How NGRT data can help EAL learners reach their potential in reading

Georgina Cook, Language and Literacy Education Specialist, GL Education, explores the important role that reading assessment data plays in supporting EAL students’ needs.

Why is assessing reading and literacy important for all subjects?

Reading is a basic skill that all students need in order to access the curriculum across all subject areas.

If students can’t read, they cannot engage with the world around them. Understanding every student’s reading ability supports personalised learning by ensuring all teachers can pitch learning at just the right level of challenge. With robust, accurate assessment data leading the way, practitioners can action the insights gained in a deliberate and purposeful way.
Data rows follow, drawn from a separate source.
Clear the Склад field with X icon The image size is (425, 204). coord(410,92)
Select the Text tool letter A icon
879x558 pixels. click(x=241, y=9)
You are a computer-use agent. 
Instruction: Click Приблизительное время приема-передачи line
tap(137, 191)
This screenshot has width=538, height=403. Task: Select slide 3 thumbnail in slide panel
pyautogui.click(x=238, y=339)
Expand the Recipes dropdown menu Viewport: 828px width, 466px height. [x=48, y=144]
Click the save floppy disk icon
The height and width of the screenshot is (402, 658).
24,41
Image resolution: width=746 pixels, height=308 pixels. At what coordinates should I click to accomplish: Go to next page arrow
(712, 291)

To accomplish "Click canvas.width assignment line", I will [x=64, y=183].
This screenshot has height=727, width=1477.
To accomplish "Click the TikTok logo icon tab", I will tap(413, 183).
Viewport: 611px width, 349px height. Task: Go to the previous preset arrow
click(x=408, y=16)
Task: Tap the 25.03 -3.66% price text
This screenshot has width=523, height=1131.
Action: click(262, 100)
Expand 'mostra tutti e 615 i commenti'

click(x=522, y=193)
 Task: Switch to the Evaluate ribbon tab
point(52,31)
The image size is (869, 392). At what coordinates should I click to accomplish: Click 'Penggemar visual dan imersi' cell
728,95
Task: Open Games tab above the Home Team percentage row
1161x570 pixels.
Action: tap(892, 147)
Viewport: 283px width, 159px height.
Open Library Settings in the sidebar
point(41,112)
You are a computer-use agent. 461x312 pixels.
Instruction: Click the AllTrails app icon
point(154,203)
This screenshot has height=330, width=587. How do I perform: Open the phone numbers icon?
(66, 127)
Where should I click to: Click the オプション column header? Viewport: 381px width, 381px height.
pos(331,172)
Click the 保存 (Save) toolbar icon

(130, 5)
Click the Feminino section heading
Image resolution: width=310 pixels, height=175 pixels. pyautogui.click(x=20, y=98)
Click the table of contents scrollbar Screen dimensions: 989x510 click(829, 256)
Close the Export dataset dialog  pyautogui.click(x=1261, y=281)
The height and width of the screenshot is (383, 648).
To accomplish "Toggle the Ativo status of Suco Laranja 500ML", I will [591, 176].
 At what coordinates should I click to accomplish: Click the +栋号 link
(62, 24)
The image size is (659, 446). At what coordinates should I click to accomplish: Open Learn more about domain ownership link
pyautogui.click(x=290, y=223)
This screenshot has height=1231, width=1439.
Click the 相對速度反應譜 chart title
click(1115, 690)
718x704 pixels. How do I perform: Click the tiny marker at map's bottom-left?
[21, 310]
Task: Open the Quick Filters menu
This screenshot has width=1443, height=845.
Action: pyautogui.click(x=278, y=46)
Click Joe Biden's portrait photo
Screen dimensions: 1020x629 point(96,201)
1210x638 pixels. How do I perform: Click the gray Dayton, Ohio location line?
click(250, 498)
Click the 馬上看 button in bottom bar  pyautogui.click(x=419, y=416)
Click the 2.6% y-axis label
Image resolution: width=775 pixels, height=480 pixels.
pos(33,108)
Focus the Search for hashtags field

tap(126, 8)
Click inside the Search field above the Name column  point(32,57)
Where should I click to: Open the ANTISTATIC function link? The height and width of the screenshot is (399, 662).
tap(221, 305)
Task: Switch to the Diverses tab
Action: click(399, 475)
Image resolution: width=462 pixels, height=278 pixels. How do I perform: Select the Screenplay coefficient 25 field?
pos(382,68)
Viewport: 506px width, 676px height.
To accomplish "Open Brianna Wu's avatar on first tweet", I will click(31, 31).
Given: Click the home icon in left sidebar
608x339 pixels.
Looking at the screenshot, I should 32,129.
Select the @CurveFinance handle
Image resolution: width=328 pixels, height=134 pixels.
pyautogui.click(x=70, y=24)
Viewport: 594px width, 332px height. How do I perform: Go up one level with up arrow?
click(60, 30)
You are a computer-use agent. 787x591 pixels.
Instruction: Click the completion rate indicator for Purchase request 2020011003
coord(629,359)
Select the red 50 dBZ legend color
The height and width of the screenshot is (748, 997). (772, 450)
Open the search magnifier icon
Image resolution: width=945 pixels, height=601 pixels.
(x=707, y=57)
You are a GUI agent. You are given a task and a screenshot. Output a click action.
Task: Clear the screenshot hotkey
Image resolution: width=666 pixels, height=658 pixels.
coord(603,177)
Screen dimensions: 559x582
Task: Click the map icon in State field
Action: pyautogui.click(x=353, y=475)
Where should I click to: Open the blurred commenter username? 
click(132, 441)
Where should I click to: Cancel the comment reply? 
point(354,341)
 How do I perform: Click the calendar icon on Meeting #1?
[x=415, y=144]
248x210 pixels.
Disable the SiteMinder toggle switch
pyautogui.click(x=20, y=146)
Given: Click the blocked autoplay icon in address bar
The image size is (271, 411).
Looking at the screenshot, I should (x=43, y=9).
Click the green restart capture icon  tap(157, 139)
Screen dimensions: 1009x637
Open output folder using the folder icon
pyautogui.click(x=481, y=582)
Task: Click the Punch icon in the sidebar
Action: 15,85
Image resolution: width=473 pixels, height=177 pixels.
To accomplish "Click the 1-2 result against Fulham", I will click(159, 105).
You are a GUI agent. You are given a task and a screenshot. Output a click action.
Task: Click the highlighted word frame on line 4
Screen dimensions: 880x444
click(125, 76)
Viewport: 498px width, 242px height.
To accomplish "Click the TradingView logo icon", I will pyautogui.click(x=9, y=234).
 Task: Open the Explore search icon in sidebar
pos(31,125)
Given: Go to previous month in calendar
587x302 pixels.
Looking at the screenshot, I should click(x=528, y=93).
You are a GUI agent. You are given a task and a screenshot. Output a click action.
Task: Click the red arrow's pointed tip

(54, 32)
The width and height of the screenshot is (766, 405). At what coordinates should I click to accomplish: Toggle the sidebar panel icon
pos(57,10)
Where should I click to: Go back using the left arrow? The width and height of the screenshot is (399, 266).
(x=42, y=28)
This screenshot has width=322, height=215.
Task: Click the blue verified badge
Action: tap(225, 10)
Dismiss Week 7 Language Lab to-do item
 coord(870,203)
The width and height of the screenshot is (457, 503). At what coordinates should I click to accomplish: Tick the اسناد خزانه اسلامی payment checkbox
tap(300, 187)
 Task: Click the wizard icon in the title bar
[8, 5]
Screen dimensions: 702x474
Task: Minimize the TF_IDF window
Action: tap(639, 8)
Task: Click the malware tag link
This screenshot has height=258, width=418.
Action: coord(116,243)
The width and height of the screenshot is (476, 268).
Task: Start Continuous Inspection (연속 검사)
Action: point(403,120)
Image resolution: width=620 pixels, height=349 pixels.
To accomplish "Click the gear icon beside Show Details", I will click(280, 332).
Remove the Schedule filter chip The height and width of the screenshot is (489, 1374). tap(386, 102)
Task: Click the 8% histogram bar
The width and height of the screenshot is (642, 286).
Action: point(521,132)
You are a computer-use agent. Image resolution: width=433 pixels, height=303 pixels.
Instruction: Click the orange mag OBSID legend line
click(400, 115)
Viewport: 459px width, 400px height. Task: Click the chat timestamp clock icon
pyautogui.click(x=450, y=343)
Reading is a basic skill that all students need to access the curriculum across all subject areas.

The test allows you to assess all students – not just your weakest readers – meaning you can track progress and performance over time

What is NGRT?

The New Group Reading Test (NGRT) is a group screener of reading that can be used at a school or cohort level to quickly understand the needs of your learners in terms of their reading, decoding and comprehension skills.

Schools can use NGRT as a first port of call to flag students’ reading strengths and challenge areas. Practitioners can then start to think about next steps and the implications for teaching and learning, in addition to any other areas of need that may require investigation.

The assessment can be used to flag common reading areas of challenge such as language acquisition, poor comprehension or phonetic gaps. Teachers find it useful to support an initial understanding of need, which might lead to diagnoses of dyslexia, speech and language or poor memory and recall difficulties.

The test allows you to assess all students – not just your weakest readers – meaning that you can track progress and performance over time and see, as a school, how children are acquiring and developing their reading skills at all levels.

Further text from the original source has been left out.